In conjunction with this project, negotiations ensued between the California Department of Water Resources and petitioner concerning the furnishing of water by petitioner to the State for a portion of its preconsolidation requirements. During the course of the negotiations, there was no threat or discussion of condemnation of petitioner's water supplies. These negotiations culminated in an agreement entitled ‘Preconsolidation Water Agreement’ (agreement) and dated June 1, 1964, which provided inter alia:

A. As part of the facilities of the State Water Resources Development System being constructed by State pursuant to the California Water Resources Development Bond Act, State proposes to construct an aqueduct with appurtenant pumps, structures and equipment running generally in a southeasterly direction through the southern portion of Kern County;

B. State desires to acquire during the period of construction of said aqueduct a supply of water, ranging in quantity from a minimum of 47,000 acre-feet to a maximum of $76,400 acre-feet, to be used for preconsolidation of soils in the construction of said aqueduct;

Now, THEREFORE, Associates hereby agrees to sell, exchange, deliver and transport water to State and State hereby agrees to purchase and exchange water with Associates and to compensate it in accordance with the following provisions, to each and all of which the parties hereby mutually agree:

1. Quantity: Associates shall deliver and State shall take hereunder not less than 23,500 acre-feet nor more than 38,200 acre-feet of water together with the transportation loss water hereinafter described.

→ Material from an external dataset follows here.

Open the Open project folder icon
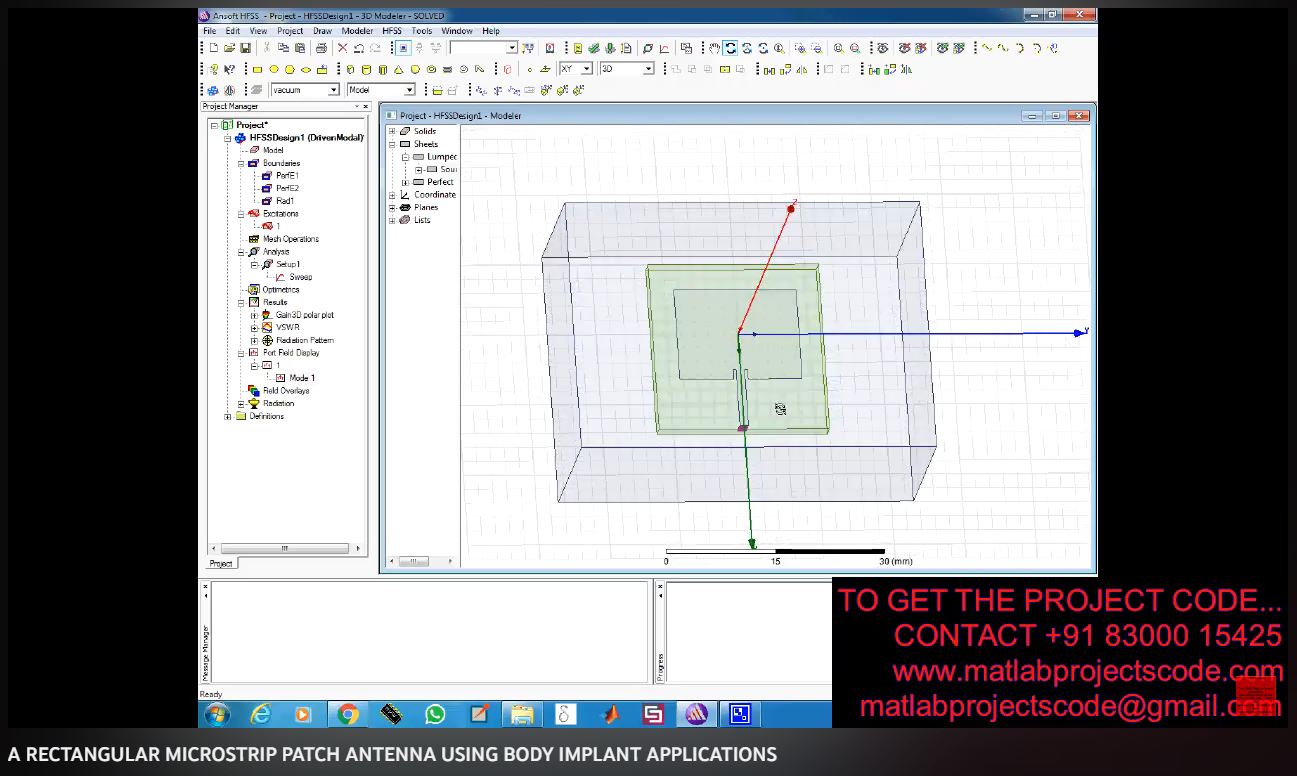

4. Transportation Losses: The maximum and minimum quantities of water to be supplied to State by Associates * * * are quantities measured at Terminal Point as above identified. It is recognized that there may be channel losses between various Delivery Points and Terminal Point, and Associates agrees to supply all such losses, but shall be compensated for the same by State in manner hereinafter provided in subparagraphs 9(b) and 9(c)(3).

9. Compensation and Price: State shall compensate Associates for water supplied and services rendered hereunder as follows:

(b) In accordance with the provisions of paragraph 10, State shall deliver to Associates 131,600 acre-feet of water in exchange for the first 23,500 acre-feet of Associates' water delivered to and measured at the Terminal Point, and in exchange for an agreed transportation loss of 9,400 acre-feet to be incurred in transporting the first 47,000 acre-feet or any part thereof of water under both this contract and the contract of State with Kernco.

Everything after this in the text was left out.